Tantalum (metal and oxide dust, as Ta)
Immediately Dangerous to Life or Health Concentrations (IDLH)
CAS number: 7440–25–7 (Metal)
NIOSH REL: 5 mg/m3 TWA, 10 mg/m3 STEL
Current OSHA PEL: 5 mg/m3 TWA
1989 OSHA PEL: Same as current PEL
1993-1994 ACGIH TLV: 5 mg/m3 TWA
Description of substance: Varies
Original (SCP) IDLH*: No Evidence [*Note: “Effective” IDLH = 2,500 mg Ta/m3 — see discussion below.]
Basis for original (SCP) IDLH: Because no evidence of an IDLH is shown in the available toxicological data, respirators have been assigned on the basis of the assigned protection factor afforded by each device up to 500 ´ the OSHA PEL of 5 mg Ta/m3 (i.e., 2,500 mg Ta/m3); only the “most protective” respirators are permitted for use in concentrations exceeding 2,500 mg Ta/m3.
Short-term exposure guidelines: None developed
ACUTE TOXICITY DATA:
Lethal dose data:
|Adjusted LD||Derived value|
|Coulston &Korte 1975||oral||8,000||-----||45,862 mg Ta/m3||4,586 mg Ta/m3|
Human data: None relevant for use in determining the revised IDLH.
|Revised IDLH: 2,500 mg Ta/m3
Basis for revised IDLH: No inhalation toxicity data are available on which to base an IDLH for tantalum metal and oxide dust.
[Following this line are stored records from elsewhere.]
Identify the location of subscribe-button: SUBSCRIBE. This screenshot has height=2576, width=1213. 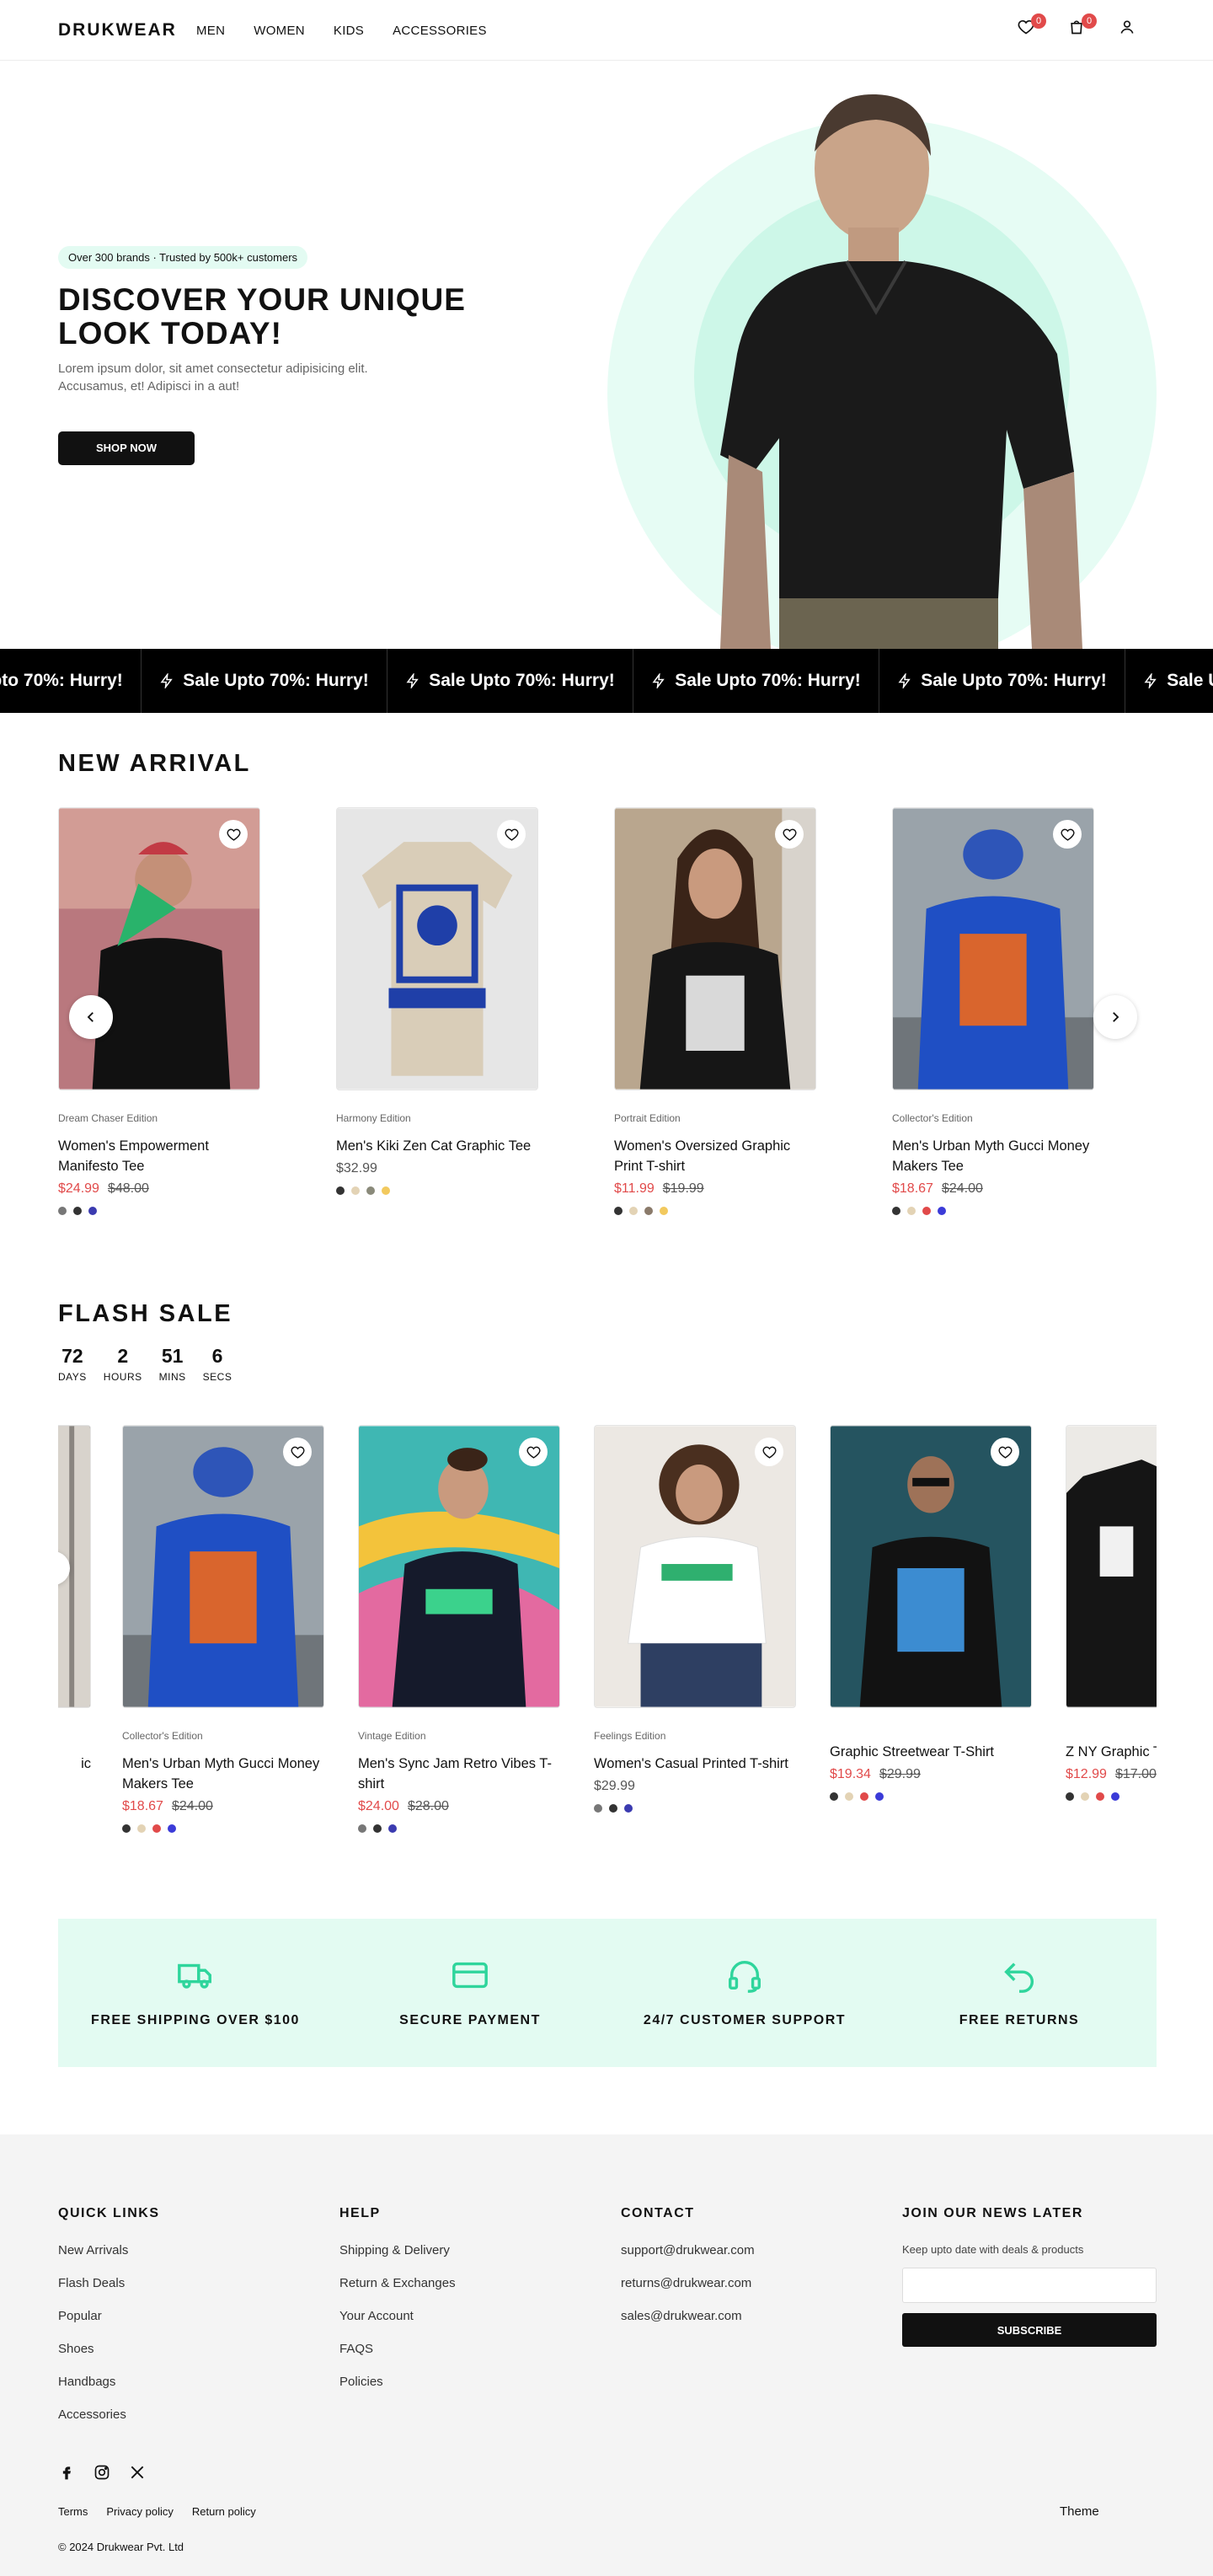
(1030, 2330).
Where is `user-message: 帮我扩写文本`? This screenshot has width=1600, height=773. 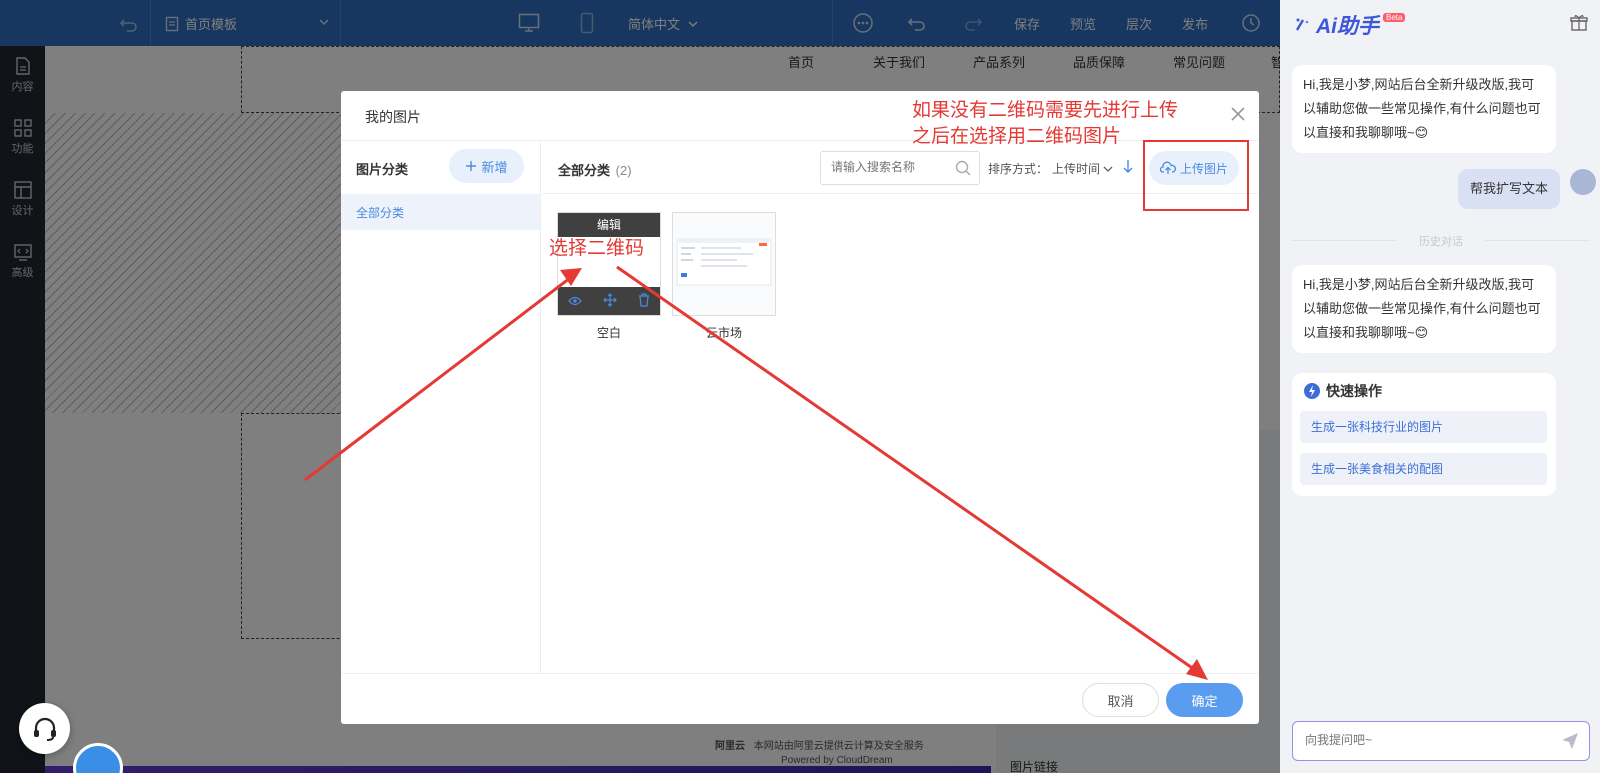 user-message: 帮我扩写文本 is located at coordinates (1510, 189).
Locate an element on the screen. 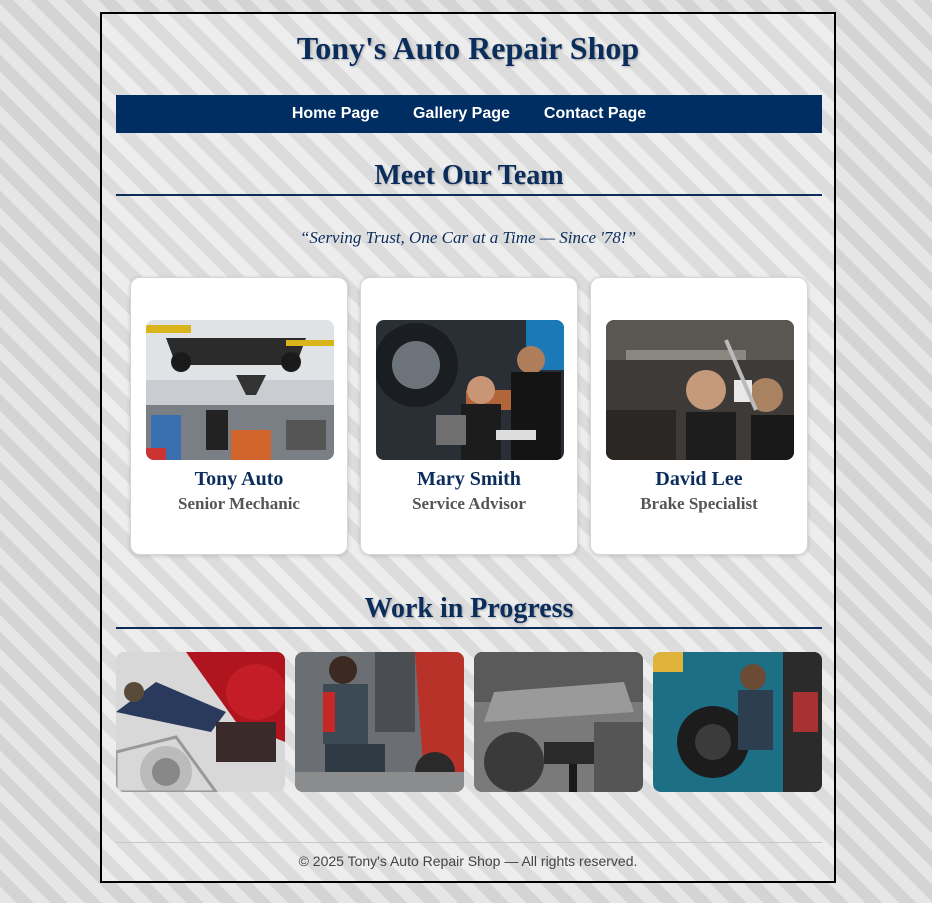 The height and width of the screenshot is (903, 932). member-role: Brake Specialist is located at coordinates (699, 504).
Therefore, based on acute oral toxicity data in animals [Coulston and Korte 1975], a value of about 4,500 mg Ta/m3 would have been appropriate. However, the revised IDLH for tantalum metal and oxide dust is 2,500 mg Ta/m3 based on being 500 times the NIOSH REL and OSHA PEL of 5 mg Ta/m3 (500 is an assigned protection factor for respirators and was used arbitrarily during the Standards Completion Program for deciding when the "most protective" respirators should be used for particulates).
1. Coulston F, Korte F, eds. . Heavy metal toxicity, safety and hormology. In: Environmental Quality & Safety, Supplement 1. New York, NY: Georg Thieme Publishers, pp. 1-120.